Recorded data:
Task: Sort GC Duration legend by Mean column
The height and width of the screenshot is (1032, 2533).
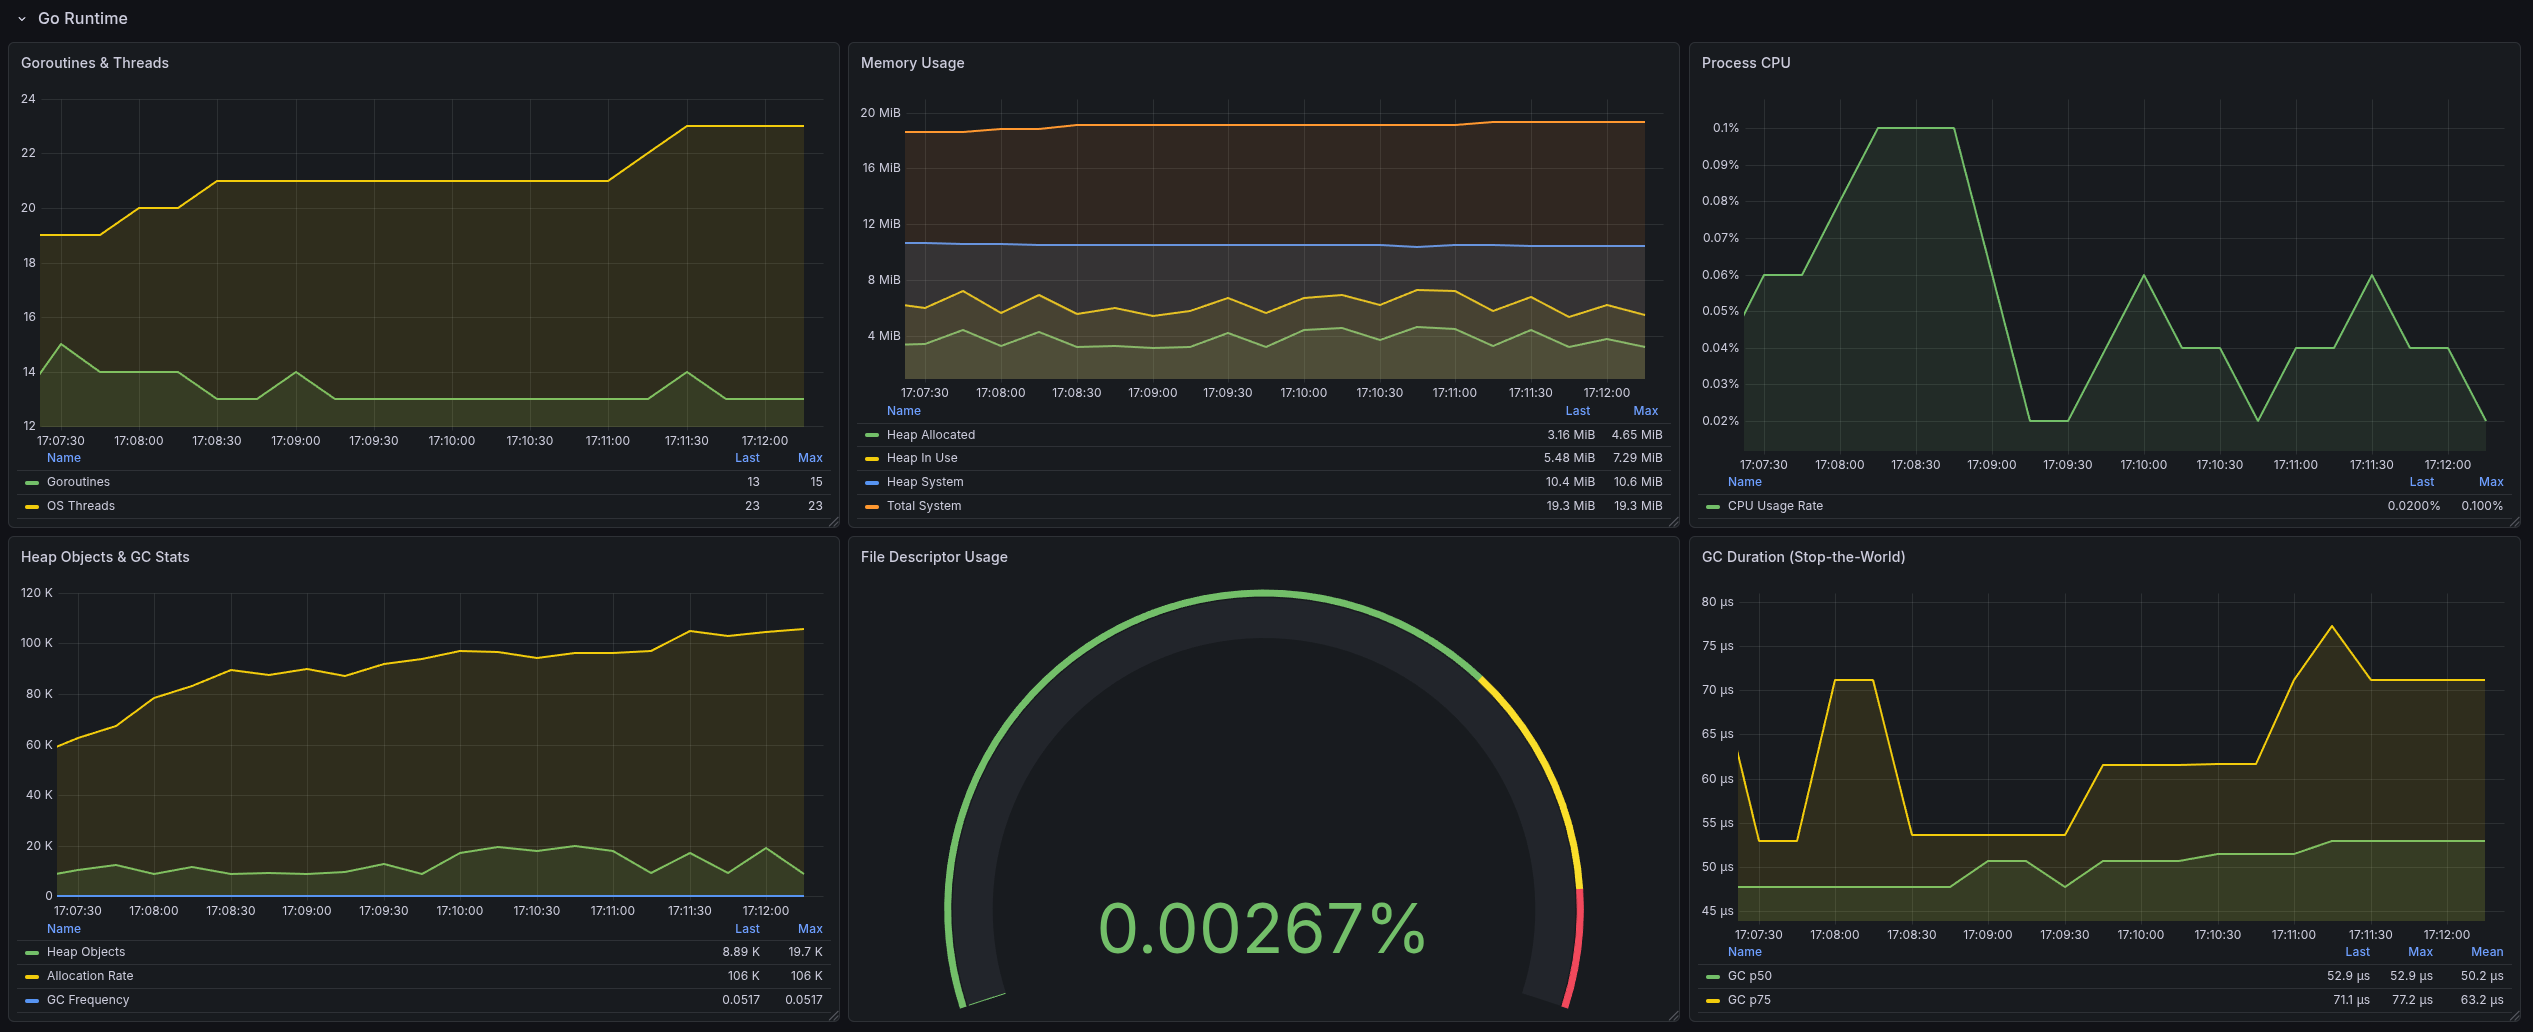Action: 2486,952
==
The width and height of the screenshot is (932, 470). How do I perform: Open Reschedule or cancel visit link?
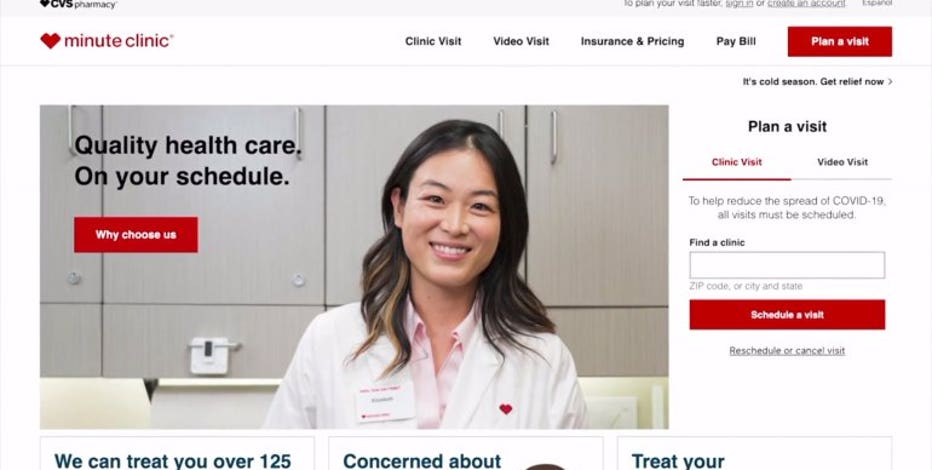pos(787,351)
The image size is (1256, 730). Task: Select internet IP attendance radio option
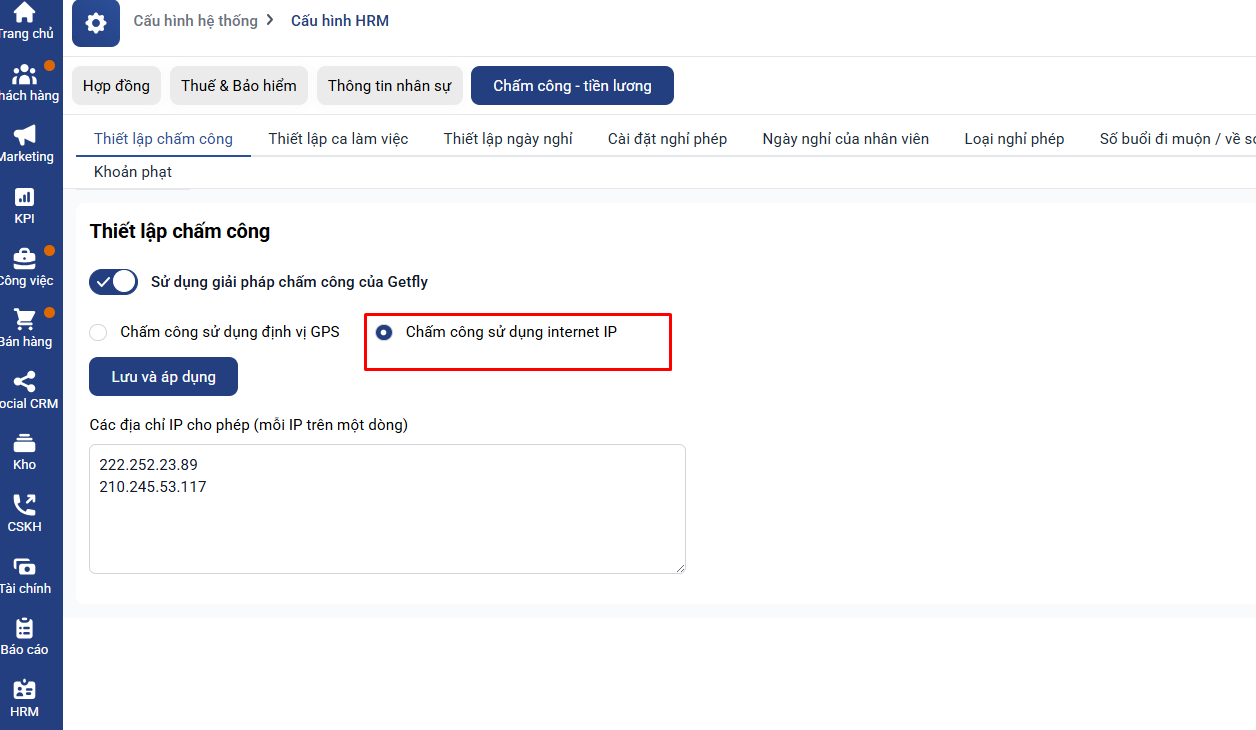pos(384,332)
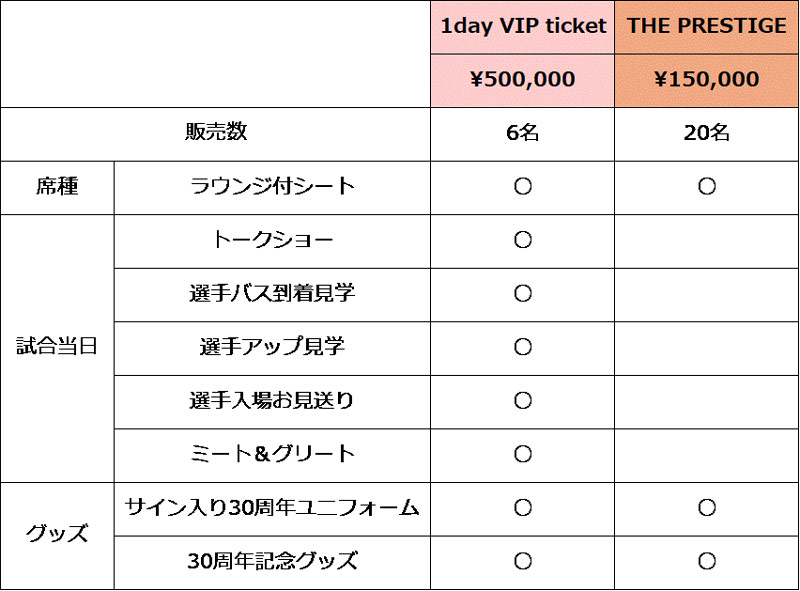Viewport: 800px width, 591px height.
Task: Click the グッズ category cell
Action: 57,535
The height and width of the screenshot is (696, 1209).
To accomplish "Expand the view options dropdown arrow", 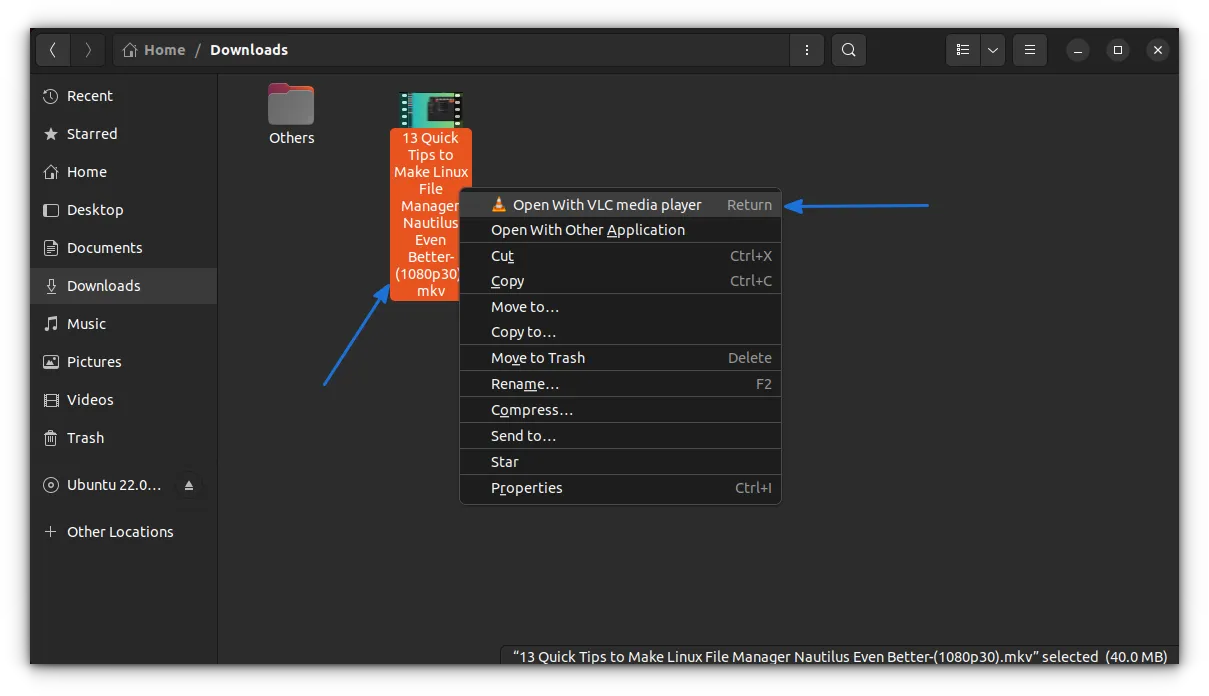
==
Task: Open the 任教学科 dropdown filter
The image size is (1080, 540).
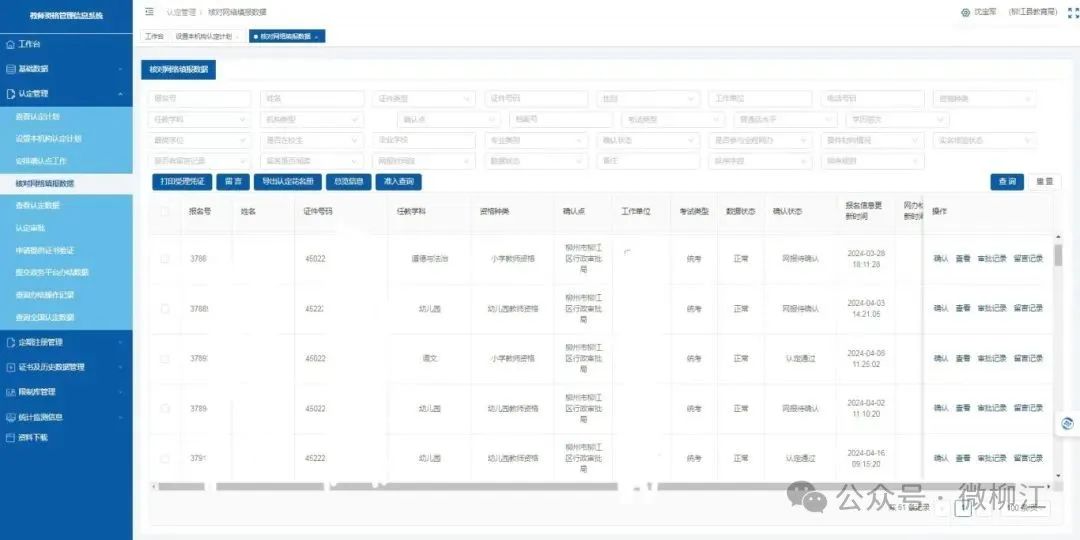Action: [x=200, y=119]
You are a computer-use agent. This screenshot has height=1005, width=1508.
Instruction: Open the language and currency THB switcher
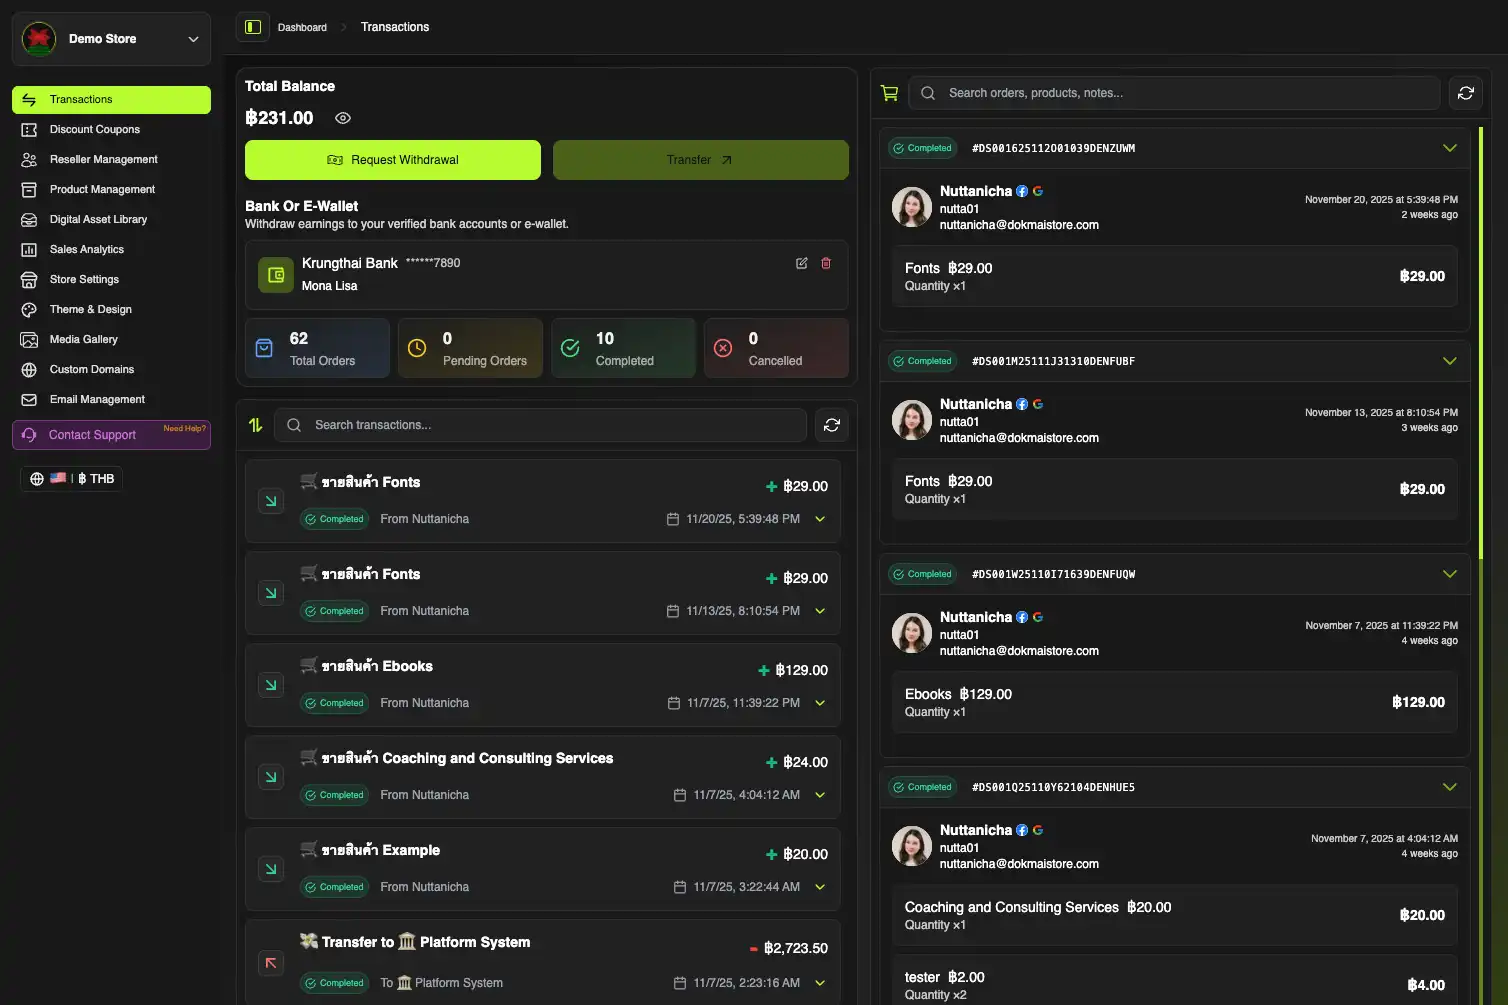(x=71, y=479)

Action item:
Copy only these lines from the records above, exactly: the one with "The width and", the one with "the view options", and those between. Skip the pictures.

Exercise response:
The width and height of the screenshot is (932, 470). How do I perform: Open Reschedule or cancel visit link?
pos(787,351)
The image size is (1256, 730). Task: Select internet IP attendance radio option
pos(384,332)
Viewport: 800px width, 591px height.
Task: Click the グッズ category cell
Action: 57,535
The height and width of the screenshot is (696, 1209).
To accomplish "Expand the view options dropdown arrow", 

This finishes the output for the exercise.